Reproduce these records verbatim, starting at the line that contains "Where should I click to: Open 変形労働制の毎年の起算日" and stopping after the line that contains "Looking at the screenshot, I should pos(643,455).".

-- -- --

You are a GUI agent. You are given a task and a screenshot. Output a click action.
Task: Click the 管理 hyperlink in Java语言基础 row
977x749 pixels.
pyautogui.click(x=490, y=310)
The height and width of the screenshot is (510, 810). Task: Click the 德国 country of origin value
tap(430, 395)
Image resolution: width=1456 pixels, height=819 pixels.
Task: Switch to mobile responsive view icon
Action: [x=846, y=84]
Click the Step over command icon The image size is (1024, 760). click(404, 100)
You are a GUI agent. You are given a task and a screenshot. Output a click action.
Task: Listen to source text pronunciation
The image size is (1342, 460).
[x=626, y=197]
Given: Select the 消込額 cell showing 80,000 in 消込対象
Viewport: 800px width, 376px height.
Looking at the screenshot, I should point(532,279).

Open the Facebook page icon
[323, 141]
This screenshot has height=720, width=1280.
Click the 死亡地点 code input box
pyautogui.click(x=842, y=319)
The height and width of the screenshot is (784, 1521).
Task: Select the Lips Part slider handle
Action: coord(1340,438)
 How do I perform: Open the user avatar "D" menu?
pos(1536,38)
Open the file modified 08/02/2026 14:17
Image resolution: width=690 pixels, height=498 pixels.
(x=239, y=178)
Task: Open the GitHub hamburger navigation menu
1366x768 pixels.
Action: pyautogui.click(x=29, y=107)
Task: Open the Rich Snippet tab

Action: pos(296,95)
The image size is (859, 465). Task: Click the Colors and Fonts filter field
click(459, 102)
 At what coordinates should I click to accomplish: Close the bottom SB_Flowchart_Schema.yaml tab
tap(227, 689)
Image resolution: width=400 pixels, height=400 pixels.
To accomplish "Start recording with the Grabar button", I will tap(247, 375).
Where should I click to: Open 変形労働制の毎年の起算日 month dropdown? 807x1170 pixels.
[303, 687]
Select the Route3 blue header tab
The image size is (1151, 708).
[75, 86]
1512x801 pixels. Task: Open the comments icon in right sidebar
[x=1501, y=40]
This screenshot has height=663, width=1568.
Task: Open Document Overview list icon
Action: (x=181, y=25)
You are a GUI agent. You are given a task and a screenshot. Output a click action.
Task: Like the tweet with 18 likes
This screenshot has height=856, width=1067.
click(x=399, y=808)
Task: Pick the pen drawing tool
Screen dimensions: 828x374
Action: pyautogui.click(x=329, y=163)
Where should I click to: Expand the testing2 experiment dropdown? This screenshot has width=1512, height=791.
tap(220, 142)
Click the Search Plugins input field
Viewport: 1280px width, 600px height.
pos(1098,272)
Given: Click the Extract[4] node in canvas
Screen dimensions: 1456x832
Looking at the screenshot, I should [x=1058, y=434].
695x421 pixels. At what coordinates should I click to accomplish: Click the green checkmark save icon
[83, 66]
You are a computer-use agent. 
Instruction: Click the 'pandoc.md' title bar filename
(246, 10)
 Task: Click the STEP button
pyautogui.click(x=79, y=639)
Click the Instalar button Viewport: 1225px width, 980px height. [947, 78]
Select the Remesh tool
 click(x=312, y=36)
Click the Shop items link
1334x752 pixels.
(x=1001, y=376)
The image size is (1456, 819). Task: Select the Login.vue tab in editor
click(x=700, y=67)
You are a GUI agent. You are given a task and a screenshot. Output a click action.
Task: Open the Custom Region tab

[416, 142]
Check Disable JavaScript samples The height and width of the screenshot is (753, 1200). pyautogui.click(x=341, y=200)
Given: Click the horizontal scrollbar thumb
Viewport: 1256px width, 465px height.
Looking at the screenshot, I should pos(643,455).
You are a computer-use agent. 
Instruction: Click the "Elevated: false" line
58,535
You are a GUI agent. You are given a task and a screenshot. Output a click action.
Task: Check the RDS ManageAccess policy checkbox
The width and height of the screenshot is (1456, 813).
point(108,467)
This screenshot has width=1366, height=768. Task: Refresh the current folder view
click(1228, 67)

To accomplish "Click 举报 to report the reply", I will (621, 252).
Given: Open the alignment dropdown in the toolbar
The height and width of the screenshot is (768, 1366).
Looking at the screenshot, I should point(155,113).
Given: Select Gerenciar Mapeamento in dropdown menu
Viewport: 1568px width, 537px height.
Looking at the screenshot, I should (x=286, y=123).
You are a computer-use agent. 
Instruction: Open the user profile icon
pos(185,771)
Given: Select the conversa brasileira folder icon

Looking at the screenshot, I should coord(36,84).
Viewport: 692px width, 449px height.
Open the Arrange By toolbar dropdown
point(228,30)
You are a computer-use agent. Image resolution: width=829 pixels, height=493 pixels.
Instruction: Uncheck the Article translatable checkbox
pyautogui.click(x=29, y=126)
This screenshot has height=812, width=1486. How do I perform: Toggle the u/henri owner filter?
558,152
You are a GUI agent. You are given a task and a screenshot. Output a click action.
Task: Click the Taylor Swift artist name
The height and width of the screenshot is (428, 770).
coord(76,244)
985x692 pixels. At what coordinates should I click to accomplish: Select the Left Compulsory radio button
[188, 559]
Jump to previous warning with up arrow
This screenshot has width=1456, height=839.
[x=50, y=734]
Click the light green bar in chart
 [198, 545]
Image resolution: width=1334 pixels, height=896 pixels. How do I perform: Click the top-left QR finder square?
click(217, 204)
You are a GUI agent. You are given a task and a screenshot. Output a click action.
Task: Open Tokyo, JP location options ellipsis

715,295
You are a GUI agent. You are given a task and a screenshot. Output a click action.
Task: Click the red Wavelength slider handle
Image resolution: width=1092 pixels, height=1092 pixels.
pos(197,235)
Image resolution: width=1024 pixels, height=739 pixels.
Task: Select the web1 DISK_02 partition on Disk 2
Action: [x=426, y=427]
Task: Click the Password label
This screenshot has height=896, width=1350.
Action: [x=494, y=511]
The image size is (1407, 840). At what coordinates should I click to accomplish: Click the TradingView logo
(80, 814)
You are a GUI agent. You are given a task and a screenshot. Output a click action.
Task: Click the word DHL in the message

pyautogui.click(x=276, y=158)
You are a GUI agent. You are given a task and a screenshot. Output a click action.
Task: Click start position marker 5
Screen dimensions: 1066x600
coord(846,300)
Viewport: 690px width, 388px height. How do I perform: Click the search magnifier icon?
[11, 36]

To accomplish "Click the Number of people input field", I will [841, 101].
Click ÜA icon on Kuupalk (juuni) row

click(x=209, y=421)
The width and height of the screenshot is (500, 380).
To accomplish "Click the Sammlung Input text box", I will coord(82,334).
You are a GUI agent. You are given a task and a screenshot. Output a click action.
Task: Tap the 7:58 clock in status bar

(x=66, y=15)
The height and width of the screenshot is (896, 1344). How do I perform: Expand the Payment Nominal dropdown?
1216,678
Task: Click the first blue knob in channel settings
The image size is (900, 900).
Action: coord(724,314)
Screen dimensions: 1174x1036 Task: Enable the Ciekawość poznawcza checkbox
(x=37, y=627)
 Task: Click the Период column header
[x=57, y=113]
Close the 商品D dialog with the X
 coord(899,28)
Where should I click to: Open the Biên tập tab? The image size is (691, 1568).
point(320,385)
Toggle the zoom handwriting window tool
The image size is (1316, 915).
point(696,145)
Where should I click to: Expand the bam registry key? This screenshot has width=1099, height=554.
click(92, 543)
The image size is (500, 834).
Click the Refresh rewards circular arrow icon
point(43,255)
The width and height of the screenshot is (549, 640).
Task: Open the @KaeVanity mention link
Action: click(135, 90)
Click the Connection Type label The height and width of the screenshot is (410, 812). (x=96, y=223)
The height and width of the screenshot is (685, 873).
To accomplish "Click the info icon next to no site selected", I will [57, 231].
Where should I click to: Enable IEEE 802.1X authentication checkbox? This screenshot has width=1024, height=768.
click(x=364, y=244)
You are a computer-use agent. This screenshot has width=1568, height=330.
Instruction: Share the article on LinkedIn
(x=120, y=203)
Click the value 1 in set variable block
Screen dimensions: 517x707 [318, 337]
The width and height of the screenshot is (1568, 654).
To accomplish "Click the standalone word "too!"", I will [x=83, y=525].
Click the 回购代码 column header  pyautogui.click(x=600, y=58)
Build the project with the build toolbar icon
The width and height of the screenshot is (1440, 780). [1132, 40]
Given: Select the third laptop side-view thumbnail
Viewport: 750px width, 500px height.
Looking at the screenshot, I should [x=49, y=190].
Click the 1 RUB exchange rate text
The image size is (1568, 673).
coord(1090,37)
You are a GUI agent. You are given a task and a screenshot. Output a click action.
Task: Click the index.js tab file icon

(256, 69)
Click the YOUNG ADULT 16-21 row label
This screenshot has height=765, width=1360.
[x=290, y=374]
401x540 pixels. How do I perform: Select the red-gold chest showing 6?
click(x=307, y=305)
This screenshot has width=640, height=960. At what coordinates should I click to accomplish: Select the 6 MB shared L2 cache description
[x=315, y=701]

-- -- --

◆ **Expected answer**:
Where should I click to: Open 変形労働制の毎年の起算日 month dropdown? 807x1170 pixels.
[303, 687]
Select the Route3 blue header tab
The image size is (1151, 708).
[75, 86]
1512x801 pixels. Task: Open the comments icon in right sidebar
[x=1501, y=40]
This screenshot has height=663, width=1568.
Task: Open Document Overview list icon
Action: (x=181, y=25)
You are a GUI agent. You are given a task and a screenshot. Output a click action.
Task: Like the tweet with 18 likes
This screenshot has height=856, width=1067.
click(x=399, y=808)
Task: Pick the pen drawing tool
Screen dimensions: 828x374
Action: pyautogui.click(x=329, y=163)
Where should I click to: Expand the testing2 experiment dropdown? This screenshot has width=1512, height=791.
tap(220, 142)
Click the Search Plugins input field
Viewport: 1280px width, 600px height.
pos(1098,272)
Given: Click the Extract[4] node in canvas
Screen dimensions: 1456x832
Looking at the screenshot, I should [x=1058, y=434].
695x421 pixels. At what coordinates should I click to accomplish: Click the green checkmark save icon
[83, 66]
You are a computer-use agent. 
Instruction: Click the 'pandoc.md' title bar filename
(246, 10)
 Task: Click the STEP button
pyautogui.click(x=79, y=639)
Click the Instalar button Viewport: 1225px width, 980px height. [947, 78]
Select the Remesh tool
 click(x=312, y=36)
Click the Shop items link
1334x752 pixels.
(x=1001, y=376)
The image size is (1456, 819). Task: Select the Login.vue tab in editor
click(x=700, y=67)
You are a GUI agent. You are given a task and a screenshot. Output a click action.
Task: Open the Custom Region tab

[416, 142]
Check Disable JavaScript samples The height and width of the screenshot is (753, 1200). pyautogui.click(x=341, y=200)
Given: Click the horizontal scrollbar thumb
Viewport: 1256px width, 465px height.
Looking at the screenshot, I should pos(643,455).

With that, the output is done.